> **Document text**:

►

BUG #18166: 100 Gb 18000000 records table update

Поиск
Список
Период
Сортировка
От PG Bug reporting form
Тема BUG #18166: 100 Gb 18000000 records table update
Дата
Msg-id 18166-8d0f3718572475ef@postgresql.org
обсуждение исходный текст
Ответы Re: BUG #18166: 100 Gb 18000000 records table update  (Tom Lane <tgl@sss.pgh.pa.us>)
Список pgsql-bugs
The following bug has been logged on the website:

Bug reference:      18166
Logged by:          Ruslan Ganeev
Email address:      ruslan.ganeev@list.ru
PostgreSQL version: 12.6
Operating system:   CentOS 8
Description:

Greetings
Could you help us with the following 

We have a table with name «svjul», that contains 18 million records, 100 Gb
disk space occupied 

The table «svjul» contains 3 columns 
-  ID (Type: Integer) – it’s a key
-  enddate (Type: Date)

◄

> **Excerpted data**:
►

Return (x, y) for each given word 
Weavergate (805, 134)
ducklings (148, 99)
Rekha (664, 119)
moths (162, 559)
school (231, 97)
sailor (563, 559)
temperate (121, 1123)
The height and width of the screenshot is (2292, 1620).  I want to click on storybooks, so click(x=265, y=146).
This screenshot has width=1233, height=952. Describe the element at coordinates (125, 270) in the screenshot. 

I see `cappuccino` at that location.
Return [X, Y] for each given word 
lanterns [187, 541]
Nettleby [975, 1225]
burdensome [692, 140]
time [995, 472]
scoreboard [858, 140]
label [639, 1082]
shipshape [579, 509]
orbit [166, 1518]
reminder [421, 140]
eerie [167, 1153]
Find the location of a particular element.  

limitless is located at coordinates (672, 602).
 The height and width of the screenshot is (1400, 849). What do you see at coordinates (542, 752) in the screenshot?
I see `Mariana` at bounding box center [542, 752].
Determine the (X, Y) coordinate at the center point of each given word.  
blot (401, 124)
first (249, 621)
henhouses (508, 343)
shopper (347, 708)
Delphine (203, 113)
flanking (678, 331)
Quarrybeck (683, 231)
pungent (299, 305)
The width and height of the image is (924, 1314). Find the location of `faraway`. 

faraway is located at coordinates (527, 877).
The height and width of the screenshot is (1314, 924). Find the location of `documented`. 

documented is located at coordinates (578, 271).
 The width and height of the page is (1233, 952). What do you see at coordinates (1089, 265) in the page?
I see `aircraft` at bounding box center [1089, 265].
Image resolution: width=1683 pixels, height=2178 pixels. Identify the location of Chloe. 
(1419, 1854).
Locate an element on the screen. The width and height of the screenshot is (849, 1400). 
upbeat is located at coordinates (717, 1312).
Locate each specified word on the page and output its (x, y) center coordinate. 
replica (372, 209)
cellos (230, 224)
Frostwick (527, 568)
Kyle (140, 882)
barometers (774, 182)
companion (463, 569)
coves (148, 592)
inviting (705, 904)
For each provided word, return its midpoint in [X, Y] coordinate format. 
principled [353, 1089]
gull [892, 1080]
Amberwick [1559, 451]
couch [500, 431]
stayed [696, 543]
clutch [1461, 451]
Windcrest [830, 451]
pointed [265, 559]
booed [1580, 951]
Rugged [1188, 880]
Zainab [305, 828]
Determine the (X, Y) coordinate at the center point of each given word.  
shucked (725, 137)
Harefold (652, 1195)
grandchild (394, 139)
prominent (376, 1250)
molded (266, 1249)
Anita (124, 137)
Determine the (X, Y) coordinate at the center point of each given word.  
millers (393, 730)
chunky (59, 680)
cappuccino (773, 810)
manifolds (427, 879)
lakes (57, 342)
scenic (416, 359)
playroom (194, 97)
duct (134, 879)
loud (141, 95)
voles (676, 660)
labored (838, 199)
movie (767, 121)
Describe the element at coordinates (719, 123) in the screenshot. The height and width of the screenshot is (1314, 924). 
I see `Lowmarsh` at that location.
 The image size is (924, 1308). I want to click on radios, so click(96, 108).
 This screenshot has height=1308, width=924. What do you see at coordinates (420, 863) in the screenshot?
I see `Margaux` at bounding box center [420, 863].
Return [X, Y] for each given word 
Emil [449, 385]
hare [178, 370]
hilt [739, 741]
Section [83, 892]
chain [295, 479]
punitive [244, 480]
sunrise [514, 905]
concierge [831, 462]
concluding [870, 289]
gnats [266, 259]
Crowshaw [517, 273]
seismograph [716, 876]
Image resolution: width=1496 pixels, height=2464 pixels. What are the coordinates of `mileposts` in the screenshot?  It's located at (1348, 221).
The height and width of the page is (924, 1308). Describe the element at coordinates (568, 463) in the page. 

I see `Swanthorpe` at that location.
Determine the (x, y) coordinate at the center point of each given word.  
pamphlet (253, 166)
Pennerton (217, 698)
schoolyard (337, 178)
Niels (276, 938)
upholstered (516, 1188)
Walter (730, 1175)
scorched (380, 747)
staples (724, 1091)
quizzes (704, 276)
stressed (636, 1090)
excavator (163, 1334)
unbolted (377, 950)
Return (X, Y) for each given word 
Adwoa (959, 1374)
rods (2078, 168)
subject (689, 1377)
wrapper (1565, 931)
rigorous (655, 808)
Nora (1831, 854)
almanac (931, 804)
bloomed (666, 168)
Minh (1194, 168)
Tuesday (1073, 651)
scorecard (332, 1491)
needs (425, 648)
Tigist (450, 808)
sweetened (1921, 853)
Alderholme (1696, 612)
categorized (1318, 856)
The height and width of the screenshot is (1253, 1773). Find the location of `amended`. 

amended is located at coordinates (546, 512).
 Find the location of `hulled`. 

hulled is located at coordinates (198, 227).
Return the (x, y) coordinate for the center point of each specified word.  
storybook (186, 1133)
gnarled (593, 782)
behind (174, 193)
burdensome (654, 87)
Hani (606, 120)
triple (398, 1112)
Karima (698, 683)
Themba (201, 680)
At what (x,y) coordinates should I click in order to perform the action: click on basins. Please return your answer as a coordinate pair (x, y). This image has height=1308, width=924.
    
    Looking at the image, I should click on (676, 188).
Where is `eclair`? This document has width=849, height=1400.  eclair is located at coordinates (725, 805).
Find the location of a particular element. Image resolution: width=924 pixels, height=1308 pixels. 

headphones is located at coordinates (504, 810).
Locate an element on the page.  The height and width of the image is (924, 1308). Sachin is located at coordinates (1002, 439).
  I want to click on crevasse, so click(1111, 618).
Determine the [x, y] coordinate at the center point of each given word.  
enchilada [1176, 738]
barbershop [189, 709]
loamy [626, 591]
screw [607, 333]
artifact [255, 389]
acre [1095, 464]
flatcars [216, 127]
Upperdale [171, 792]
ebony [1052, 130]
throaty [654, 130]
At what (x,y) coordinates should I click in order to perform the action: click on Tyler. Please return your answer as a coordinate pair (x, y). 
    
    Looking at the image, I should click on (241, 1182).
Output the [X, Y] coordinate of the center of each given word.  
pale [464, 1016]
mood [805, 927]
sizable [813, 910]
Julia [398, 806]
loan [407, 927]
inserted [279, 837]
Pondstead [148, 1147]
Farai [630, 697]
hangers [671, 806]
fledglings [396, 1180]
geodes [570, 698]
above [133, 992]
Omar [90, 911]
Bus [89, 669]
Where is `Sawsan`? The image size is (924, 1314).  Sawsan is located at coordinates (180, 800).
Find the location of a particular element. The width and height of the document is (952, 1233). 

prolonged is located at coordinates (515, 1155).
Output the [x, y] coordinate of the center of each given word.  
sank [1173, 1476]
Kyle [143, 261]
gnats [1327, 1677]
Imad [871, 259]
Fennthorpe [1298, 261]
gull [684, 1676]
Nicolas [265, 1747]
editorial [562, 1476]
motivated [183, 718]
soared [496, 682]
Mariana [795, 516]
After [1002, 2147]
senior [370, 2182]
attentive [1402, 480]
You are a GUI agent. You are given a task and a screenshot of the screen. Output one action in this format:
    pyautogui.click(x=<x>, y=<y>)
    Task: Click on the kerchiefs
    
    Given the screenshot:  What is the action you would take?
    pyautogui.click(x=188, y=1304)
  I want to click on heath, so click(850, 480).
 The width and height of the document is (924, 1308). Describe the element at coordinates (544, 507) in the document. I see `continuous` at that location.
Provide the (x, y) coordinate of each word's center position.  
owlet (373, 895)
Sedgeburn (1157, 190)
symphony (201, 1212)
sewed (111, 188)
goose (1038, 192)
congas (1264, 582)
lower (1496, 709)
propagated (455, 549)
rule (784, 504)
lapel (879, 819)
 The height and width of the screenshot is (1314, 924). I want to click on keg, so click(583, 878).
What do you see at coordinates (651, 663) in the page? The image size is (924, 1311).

◄

> **What to work on**:
1. How would you translate this sentence from the bug report about the «svjul» table into Spanish: "The table «svjul» contains 3 columns"?
2. Can you carry on the bug report about the «svjul» table from the point where it stops?

> **Responses by item number**:
1. La tabla «svjul» contiene 3 columnas

2.
-  Data (Type: JSONB). That column contains fields «OGRN» and «DataVip». The
value in a row «OGRN» is not unique: several records may contain the same
OGRN.

We tried to make a script, which sets enddate = '2022-12-31' for all
records, having the value in «DataVip» that is not maximal.  For other
records the script set s enddate = null
The problem is that the script is running for 6 hours, the main percentage
of time is taken by the rebuilding of indexes.

Would you be so kind to help us with the information whether there is any
possibility to update record without rebuilding indexes. Or may be there is
some programming technique to solve the problem of this kind.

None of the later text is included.